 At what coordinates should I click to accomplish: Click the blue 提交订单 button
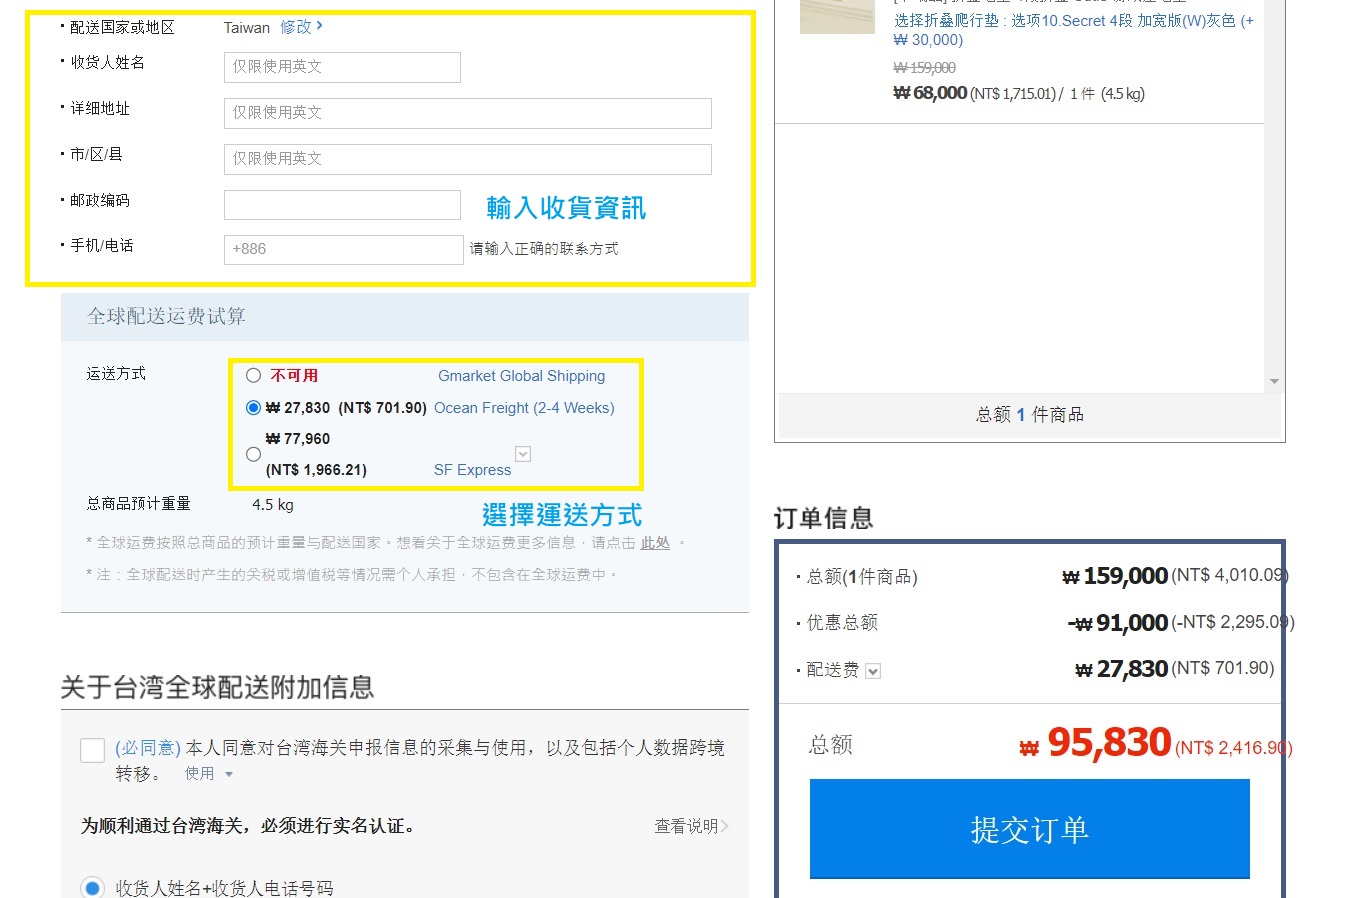[x=1029, y=829]
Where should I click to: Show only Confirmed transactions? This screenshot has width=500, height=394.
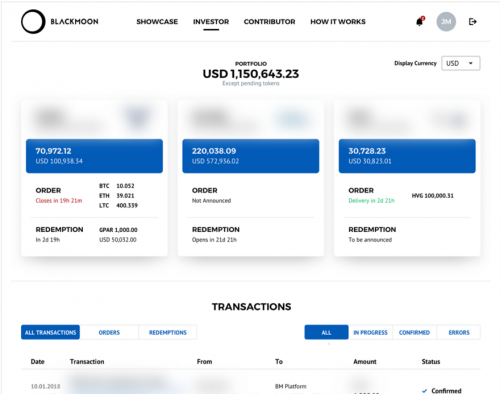[414, 332]
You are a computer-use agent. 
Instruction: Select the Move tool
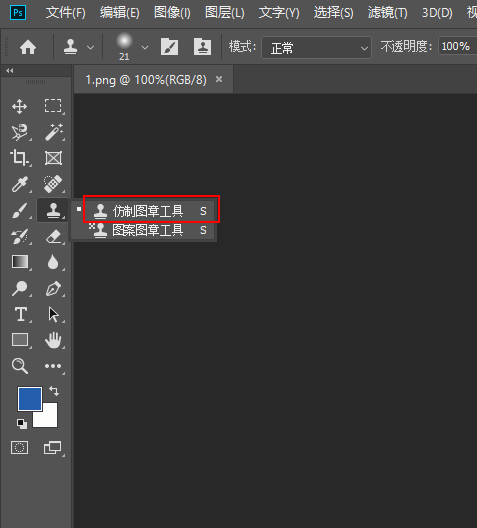point(20,107)
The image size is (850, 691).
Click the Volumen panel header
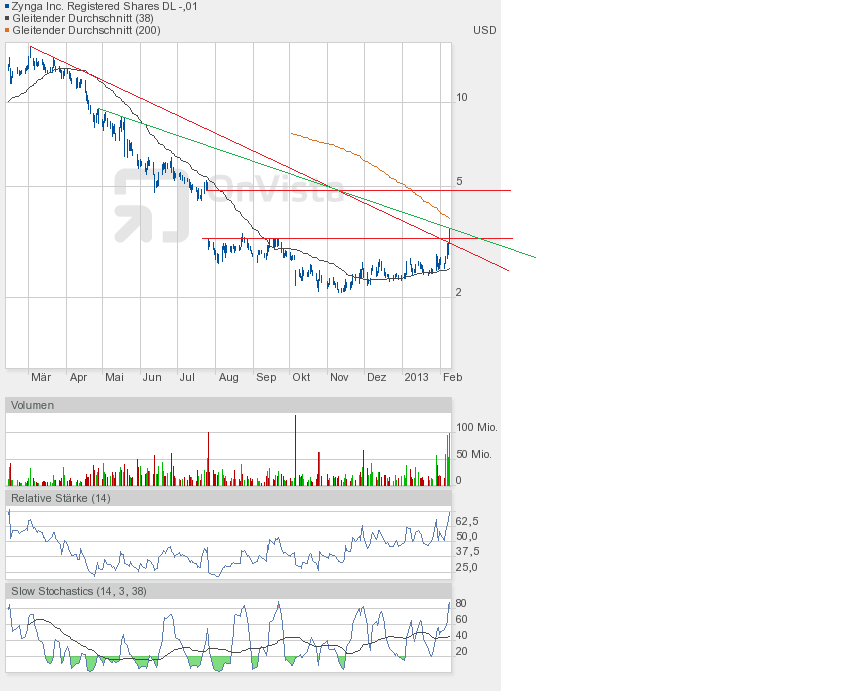33,405
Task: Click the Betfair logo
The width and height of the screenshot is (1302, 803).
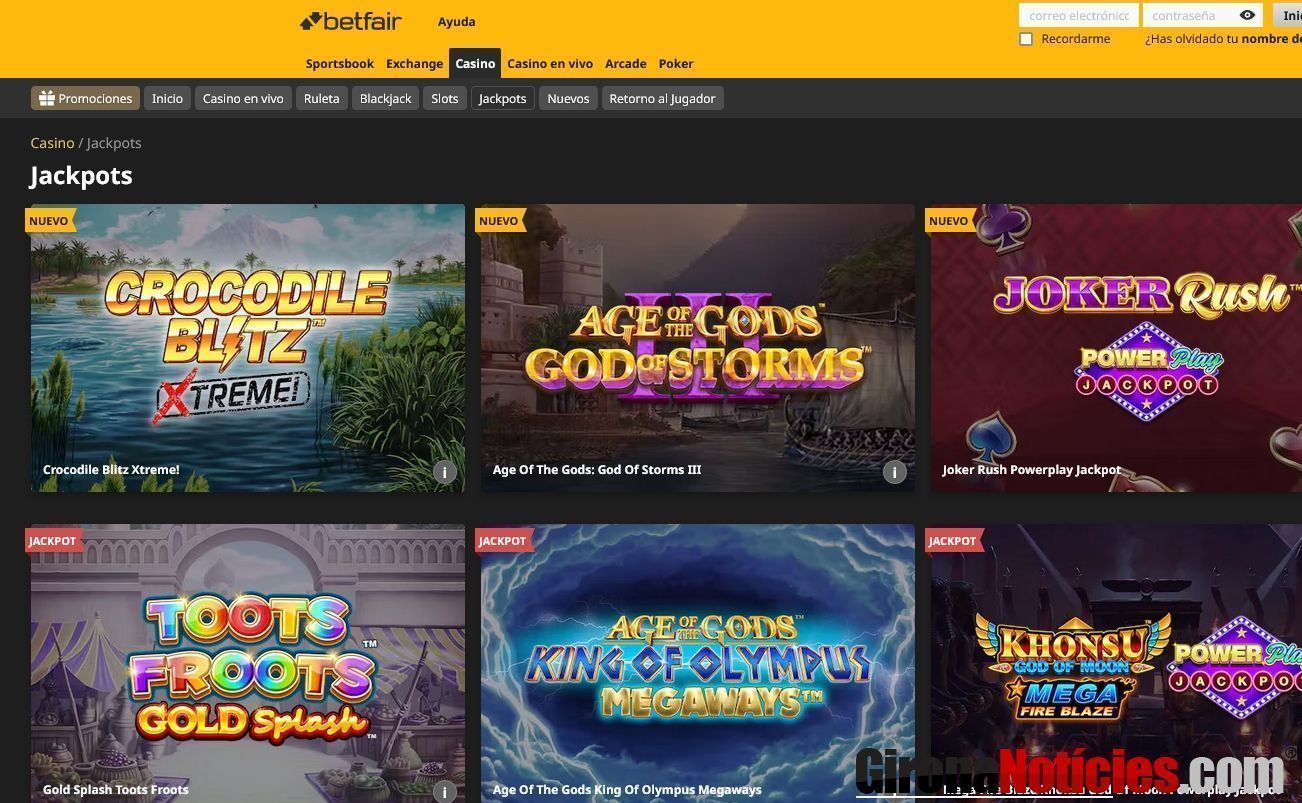Action: pos(351,21)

::::::::

#### Stated task:
Can you render the material above as a Markdown table with a Row column for the row number and a Text column for each line, skipping blank lines and leaving out the pictures?

#### Answer to this problem:
| Row | Text |
|---|---|
| 1 |  At what coordinates should I click to accomplish: Click the blue 提交订单 button |
| 2 | [x=1029, y=829] |
| 3 | Where should I click to: Show only Confirmed transactions? This screenshot has width=500, height=394. |
| 4 | [414, 332] |
| 5 | You are a computer-use agent.  |
| 6 | Instruction: Select the Move tool |
| 7 | point(20,107) |
| 8 | The image size is (850, 691). |
| 9 | Click the Volumen panel header |
| 10 | 33,405 |
| 11 | Task: Click the Betfair logo |
| 12 | The width and height of the screenshot is (1302, 803). |
| 13 | Action: pos(351,21) |